Wystawa „Pasją plecione” Ilony Misiak jest alternatywą i niezamierzonym buntem przeciwko odbywającym się równolegle konwencjonalnym strojom ceremonii ślubnych w Ratuszu. Zasługuje na pochwałę postawa artystki, laureatki licznych konkursów i pokazów, konsekwentnie tworzącej wbrew masowej potrzebie, wbrew modzie dzieła sztuki powstałe rzeczywiście z niesłabnącej pasji eksperymentowania na ciele ludzkim w jego ubieraniu. Te recyklingowe eksperymenty, buty z barwnych woreczków foliowych, szokujące zestawienia tworzyw sztucznych z szlachetnymi, wysokiej jakości włóczkami i skórami, dziergane plastikowe kółka, obszywane koralikami dziury po molach, patchworki ze starych, szlachetnych tkanin – to wszystko w harmonii, idealnym smaku kolorystycznym, w wyrafinowaniu i elegancji. Powstają rzeźbiarskie, pełne piętrowych faktur, oddychające, żywe ubiory współgrające z ich właścicielem, a jednak osobne, znaczące, niepospolite i szlachetne.

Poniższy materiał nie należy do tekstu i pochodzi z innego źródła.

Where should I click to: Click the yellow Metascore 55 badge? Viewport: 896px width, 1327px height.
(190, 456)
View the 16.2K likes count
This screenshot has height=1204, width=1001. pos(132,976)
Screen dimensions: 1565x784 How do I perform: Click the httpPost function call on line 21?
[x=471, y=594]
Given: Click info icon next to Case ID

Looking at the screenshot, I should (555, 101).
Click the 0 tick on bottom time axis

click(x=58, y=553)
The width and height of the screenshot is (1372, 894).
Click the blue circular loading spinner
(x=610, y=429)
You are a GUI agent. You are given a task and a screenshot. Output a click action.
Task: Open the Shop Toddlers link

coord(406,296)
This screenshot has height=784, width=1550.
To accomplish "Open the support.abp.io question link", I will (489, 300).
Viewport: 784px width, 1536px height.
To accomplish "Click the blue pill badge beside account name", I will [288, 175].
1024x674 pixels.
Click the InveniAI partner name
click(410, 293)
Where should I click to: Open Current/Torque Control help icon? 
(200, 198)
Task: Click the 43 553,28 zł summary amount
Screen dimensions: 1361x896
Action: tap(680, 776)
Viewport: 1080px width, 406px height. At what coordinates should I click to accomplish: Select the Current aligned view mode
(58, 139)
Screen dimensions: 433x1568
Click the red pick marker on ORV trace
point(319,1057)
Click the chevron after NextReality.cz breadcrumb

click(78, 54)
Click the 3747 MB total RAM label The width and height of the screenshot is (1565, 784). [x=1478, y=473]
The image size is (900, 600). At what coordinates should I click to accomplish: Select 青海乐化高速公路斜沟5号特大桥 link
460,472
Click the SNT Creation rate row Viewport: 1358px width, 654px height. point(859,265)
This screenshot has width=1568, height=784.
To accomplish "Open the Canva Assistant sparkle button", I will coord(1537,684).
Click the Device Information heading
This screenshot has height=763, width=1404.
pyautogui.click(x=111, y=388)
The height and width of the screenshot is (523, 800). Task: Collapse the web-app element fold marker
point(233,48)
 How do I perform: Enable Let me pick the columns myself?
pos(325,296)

Restauracja „Trzy Światy” udostępnia swoje wysokie, lustrzane sale malarstwu Rosjaninowi, od kilkudziesięciu lat osiadłemu na Śląsku, Georgijowi Safronowowi, absolwentowi Akademii Sztuk Pięknych w Moskwie. Artysta znany z nocnych rozmów o sztuce na falach Radia Katowice, znany z rozlicznych plenerów malarskich, znany jest też szerokiej publiczności dzięki prowadzonej w Katowicach autorskiej galerii. Twórczość prezentowana złożona jest z obrazów różnych okresów i stylów, gdyż malarz podejmuje w swoich pracach wyzwania inspirowaniem się wszystkimi niemal manierami nowoczesnego malarstwa. Mamy, więc i impresjonizm, i kubizm, i fowizm, i wszystko traktowane jest przez artystę z równym entuzjazmem i żarliwością. Najczęściej artysta realizuje motywy krajobrazowe, malowane często z konturem z kładzioną farbą pospiesznie i syntetycznie.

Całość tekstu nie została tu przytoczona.